Wren doesn’t waste time shedding his clothes, and I follow his lead. Instead of going with any foreplay, he pushes me up on the bed and settles between my legs.
“I’ve wanted to do this all night. Last chance to back out,” he says as he produces a condom from the pocket of his shorts that are discarded beside us on the bed, his body swaying off balance when he tries to sit back on his haunches.
I shake my head, licking my lips when I see his body fully naked and poised to take mine. Unable to look away, I watch as the rubber sheathe rolls down the hard flesh that is making me flush from head to toe.
“I want to do this,” I say in a rasp whisper.
He grins as he drops back down, putting a hand on either side of my head, and he pushes in, slowly sinking into me with a burning, stretching feel. This feels so much better than last time.
“Damn,” he murmur softly. “So good.”
I reach up to touch him just as he pulls back and thrusts forward a little harder, eliciting a moan or a whimper from me. Not sure which. I want to kiss him, but his head is back as he thrusts in harder and harder, building something inside of me like I wasn’t expecting.
I’ve had orgasms—most self-induced. But this... Something powerful is building inside me, claiming me with a power that promises I’m going to be in pain when it explodes. It takes me a minute to realize those terrible sounds are coming from me, but I can’t stop them any more than I can stop the powerful eruption that rolls through me, shocking me, my scalp tingling all the way down to my curled toes.
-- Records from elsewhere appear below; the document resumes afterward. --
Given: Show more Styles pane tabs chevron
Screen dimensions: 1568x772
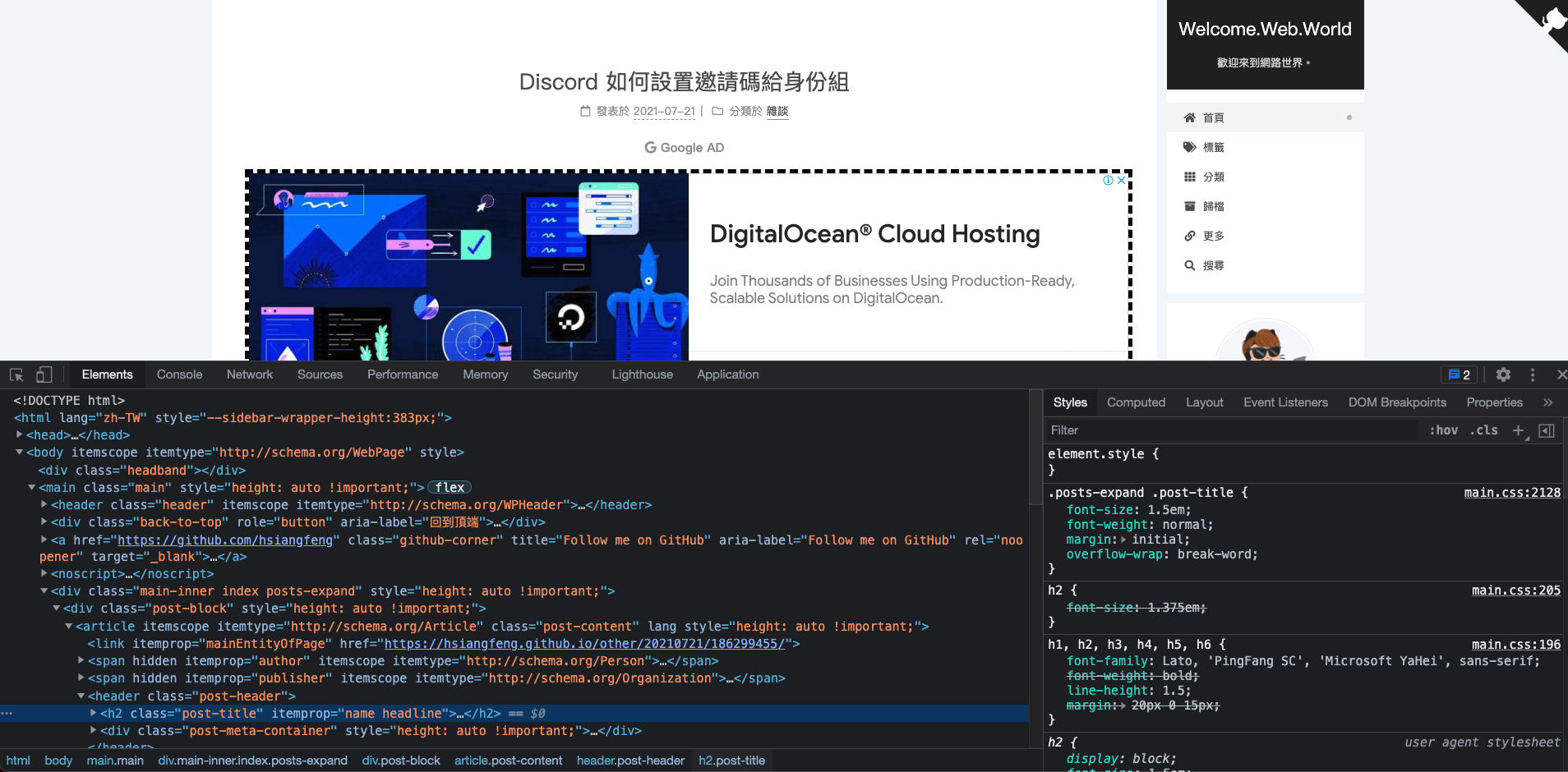Looking at the screenshot, I should tap(1547, 402).
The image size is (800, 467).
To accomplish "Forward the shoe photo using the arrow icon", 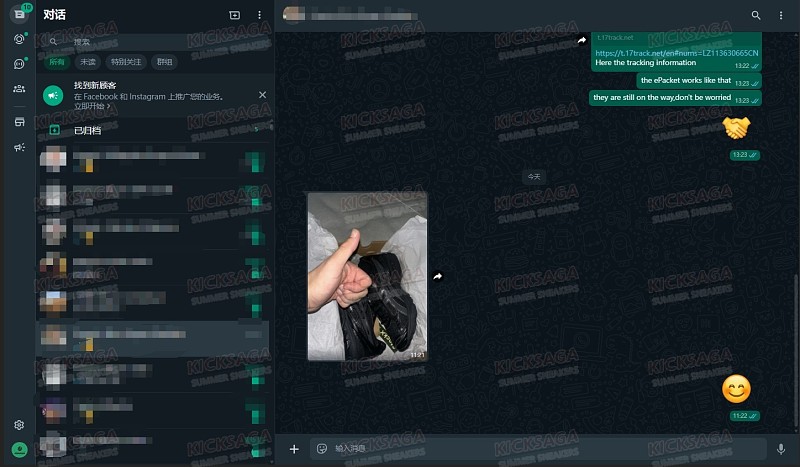I will (x=438, y=276).

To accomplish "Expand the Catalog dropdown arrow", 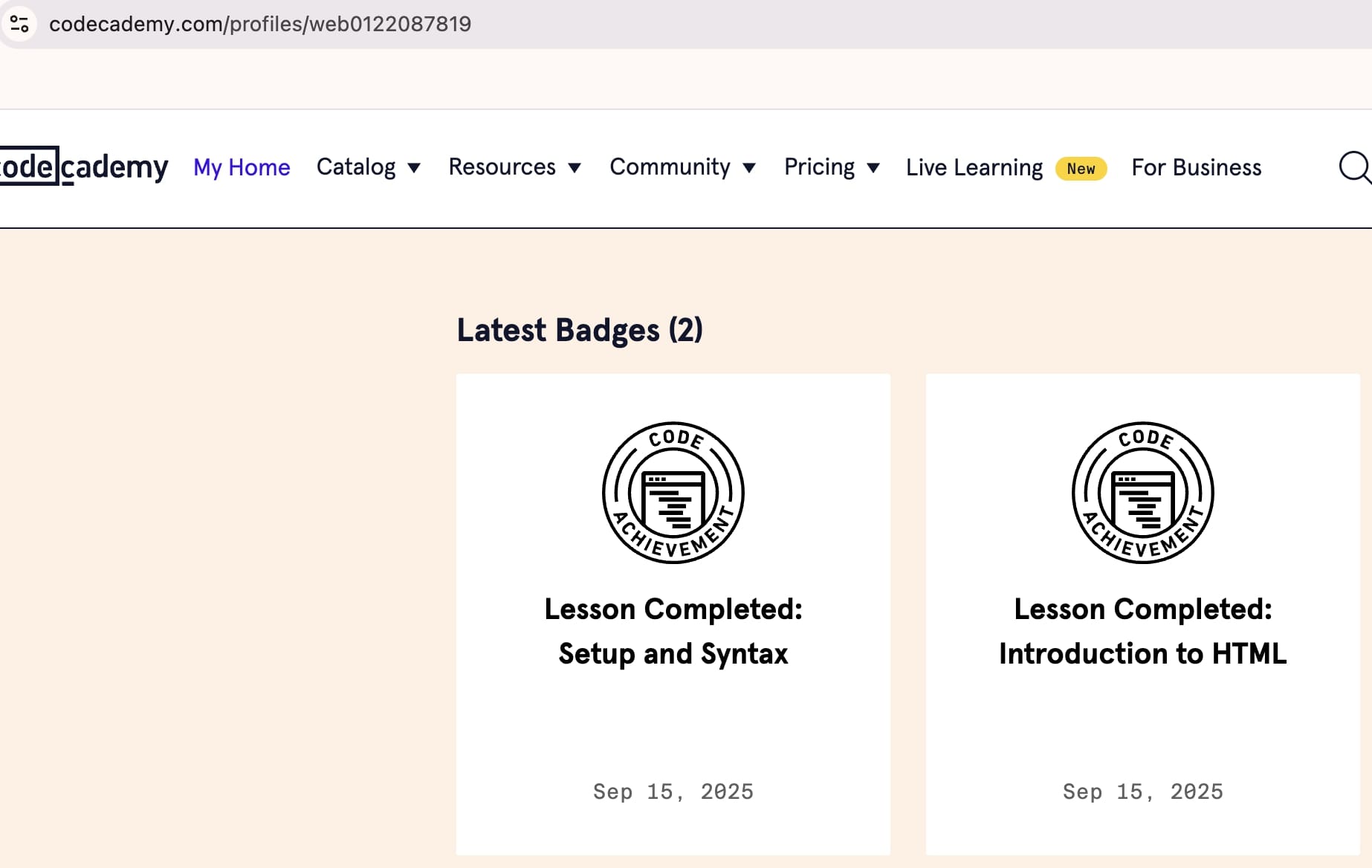I will click(415, 168).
Wren grunts loudly before thrusting in once more, and I lay there panting as he slowly pulls out, smiling as he unsheathes himself from the rubber he’s wearing. He tosses it in the trashcan without a backwards glance and moves to put on his shorts again.
“What are you doing?” I ask breathlessly, wondering if my legs are ever going to stop shaking. I feel... boneless. Incredible.
“I have to go find Tag. I’ve been missing for a while. I’ll catch up with you some time.”
My heart sinks like a sickened rock, and I move to sit up, sure that I heard him wrong.
“You’re leaving?”
He staggers sideways, barely catching himself on the wall, proving he’s much drunker than I am.
“Yeah. Bye, Allie.”
The door shuts and a tear falls from my eyes without my consent. How could I seriously be this stupid? I knew better. Fucking knew better than to expect more, but after spending all day together, I at least expected a damn kiss after the deed was done. Or during.
Feeling used and exposed, I stand, only to feel something that only makes me sicker. My thighs are much too wet, and I rush to the trashcan to retrieve the discarded condom. To my horror, my fears are confirmed. The end is broken, meaning...
Shit. Shit. Shit.
It takes me ten minutes to calm the hell down, but I finally convince myself that there’s no way I’m pregnant. No one gets pregnant after just one time. I’ll be fine. No worries. It was just a mistake that will
never
happen again.
Wren Jacobs will forever be my cautionary tale when I want to trust a guy too soon or do something as spontaneous and stupid as this. He won’t be the son of bitch that ruins my life.